◆ **EXERCISE**: Write out the listing in full, matching it word for word.
***
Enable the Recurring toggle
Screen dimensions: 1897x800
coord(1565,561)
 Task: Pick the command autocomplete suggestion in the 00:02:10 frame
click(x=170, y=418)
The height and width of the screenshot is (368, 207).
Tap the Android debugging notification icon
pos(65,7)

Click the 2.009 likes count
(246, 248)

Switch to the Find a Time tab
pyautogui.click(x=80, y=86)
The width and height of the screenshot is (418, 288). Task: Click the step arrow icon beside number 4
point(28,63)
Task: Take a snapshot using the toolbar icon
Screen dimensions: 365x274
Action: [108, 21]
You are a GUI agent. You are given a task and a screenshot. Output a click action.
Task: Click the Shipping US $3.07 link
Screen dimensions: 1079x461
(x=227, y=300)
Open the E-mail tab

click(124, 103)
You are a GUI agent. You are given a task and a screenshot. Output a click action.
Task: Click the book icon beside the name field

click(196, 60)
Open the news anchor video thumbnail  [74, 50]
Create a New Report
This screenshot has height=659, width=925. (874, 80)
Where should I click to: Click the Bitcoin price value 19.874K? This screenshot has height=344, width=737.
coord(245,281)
***
◆ **TASK RESULT**:
Enable the Recurring toggle
Screen dimensions: 1897x800
coord(1565,561)
 Task: Pick the command autocomplete suggestion in the 00:02:10 frame
click(x=170, y=418)
The height and width of the screenshot is (368, 207).
Tap the Android debugging notification icon
pos(65,7)

Click the 2.009 likes count
(246, 248)

Switch to the Find a Time tab
pyautogui.click(x=80, y=86)
The width and height of the screenshot is (418, 288). Task: Click the step arrow icon beside number 4
point(28,63)
Task: Take a snapshot using the toolbar icon
Screen dimensions: 365x274
Action: [108, 21]
You are a GUI agent. You are given a task and a screenshot. Output a click action.
Task: Click the Shipping US $3.07 link
Screen dimensions: 1079x461
(x=227, y=300)
Open the E-mail tab

click(124, 103)
You are a GUI agent. You are given a task and a screenshot. Output a click action.
Task: Click the book icon beside the name field

click(196, 60)
Open the news anchor video thumbnail  [74, 50]
Create a New Report
This screenshot has height=659, width=925. (874, 80)
Where should I click to: Click the Bitcoin price value 19.874K? This screenshot has height=344, width=737.
coord(245,281)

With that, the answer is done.